THE RECORDS
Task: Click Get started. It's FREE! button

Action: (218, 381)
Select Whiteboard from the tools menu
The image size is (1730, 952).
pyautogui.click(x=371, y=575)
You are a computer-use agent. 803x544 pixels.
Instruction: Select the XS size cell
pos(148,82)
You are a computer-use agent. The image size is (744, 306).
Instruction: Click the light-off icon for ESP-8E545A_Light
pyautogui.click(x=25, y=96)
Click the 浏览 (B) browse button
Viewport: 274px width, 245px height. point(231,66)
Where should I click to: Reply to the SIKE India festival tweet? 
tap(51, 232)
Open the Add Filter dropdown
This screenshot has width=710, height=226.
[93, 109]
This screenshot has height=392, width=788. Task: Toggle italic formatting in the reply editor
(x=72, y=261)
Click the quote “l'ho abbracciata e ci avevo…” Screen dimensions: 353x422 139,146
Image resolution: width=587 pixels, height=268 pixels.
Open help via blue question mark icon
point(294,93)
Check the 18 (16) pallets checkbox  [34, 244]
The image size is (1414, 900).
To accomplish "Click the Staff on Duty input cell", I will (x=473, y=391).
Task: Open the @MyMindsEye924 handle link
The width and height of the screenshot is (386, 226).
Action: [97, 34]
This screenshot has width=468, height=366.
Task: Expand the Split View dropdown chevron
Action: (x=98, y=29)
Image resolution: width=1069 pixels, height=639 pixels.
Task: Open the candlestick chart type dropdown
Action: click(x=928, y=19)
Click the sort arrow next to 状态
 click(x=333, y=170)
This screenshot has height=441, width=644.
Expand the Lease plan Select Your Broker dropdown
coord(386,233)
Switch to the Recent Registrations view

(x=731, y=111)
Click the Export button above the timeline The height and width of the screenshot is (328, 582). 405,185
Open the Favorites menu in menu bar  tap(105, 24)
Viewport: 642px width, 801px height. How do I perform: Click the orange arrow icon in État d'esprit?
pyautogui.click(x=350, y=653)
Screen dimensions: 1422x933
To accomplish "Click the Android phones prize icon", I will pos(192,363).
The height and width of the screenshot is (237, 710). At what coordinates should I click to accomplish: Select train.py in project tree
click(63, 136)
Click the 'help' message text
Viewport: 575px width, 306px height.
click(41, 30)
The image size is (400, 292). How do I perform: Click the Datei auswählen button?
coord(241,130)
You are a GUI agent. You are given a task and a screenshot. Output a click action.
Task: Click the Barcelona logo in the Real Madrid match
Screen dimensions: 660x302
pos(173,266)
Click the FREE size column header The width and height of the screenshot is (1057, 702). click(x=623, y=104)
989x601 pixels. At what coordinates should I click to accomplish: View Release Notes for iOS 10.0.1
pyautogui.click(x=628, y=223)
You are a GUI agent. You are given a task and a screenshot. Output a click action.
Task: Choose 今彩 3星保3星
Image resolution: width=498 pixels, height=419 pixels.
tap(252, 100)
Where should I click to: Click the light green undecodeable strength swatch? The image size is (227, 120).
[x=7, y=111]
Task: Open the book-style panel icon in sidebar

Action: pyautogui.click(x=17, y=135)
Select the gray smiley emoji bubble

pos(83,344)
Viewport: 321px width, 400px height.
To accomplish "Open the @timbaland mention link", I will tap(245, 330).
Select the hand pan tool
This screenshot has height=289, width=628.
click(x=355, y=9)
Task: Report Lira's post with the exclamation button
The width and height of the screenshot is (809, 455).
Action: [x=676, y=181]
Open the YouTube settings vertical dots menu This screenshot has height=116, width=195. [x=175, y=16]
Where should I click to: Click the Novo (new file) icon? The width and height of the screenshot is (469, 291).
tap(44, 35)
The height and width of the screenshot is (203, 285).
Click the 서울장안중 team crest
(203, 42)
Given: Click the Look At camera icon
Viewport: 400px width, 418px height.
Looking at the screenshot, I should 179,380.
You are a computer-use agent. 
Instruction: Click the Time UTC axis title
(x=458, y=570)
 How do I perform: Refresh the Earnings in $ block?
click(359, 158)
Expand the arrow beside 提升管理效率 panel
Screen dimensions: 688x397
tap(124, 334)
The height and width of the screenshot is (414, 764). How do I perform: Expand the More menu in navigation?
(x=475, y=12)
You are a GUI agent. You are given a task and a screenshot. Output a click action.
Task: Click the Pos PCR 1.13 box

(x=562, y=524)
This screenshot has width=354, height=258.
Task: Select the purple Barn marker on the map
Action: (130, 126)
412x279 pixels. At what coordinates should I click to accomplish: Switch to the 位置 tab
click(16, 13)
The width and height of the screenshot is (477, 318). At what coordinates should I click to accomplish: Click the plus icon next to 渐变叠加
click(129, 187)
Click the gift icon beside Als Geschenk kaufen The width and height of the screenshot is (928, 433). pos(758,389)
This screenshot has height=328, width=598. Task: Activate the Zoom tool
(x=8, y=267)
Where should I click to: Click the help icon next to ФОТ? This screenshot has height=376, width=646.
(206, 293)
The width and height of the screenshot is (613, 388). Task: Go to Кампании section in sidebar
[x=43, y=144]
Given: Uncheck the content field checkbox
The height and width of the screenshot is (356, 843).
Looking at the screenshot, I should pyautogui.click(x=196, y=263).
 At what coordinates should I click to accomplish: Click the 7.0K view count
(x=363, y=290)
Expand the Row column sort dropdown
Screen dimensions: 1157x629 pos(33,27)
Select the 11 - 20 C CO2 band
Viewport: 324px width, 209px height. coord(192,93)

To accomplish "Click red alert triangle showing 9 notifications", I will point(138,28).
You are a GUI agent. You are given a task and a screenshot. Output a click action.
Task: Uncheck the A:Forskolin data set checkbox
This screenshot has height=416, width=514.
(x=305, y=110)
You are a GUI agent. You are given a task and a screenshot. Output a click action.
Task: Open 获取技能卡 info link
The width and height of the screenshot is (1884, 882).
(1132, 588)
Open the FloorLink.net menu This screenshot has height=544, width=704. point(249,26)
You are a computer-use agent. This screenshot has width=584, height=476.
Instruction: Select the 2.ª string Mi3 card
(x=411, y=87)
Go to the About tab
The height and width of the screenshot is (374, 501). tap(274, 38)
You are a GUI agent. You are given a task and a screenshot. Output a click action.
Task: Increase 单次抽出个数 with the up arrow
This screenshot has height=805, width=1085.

WHAT TO DO
From the records above, transcribe without alteration every line from the one with "Instruction: Click the light-off" to the one with "Click the quote", inclusive.

YOUR RESPONSE
Instruction: Click the light-off icon for ESP-8E545A_Light
pyautogui.click(x=25, y=96)
Click the 浏览 (B) browse button
Viewport: 274px width, 245px height. point(231,66)
Where should I click to: Reply to the SIKE India festival tweet? 
tap(51, 232)
Open the Add Filter dropdown
This screenshot has width=710, height=226.
[93, 109]
This screenshot has height=392, width=788. Task: Toggle italic formatting in the reply editor
(x=72, y=261)
Click the quote “l'ho abbracciata e ci avevo…” Screen dimensions: 353x422 139,146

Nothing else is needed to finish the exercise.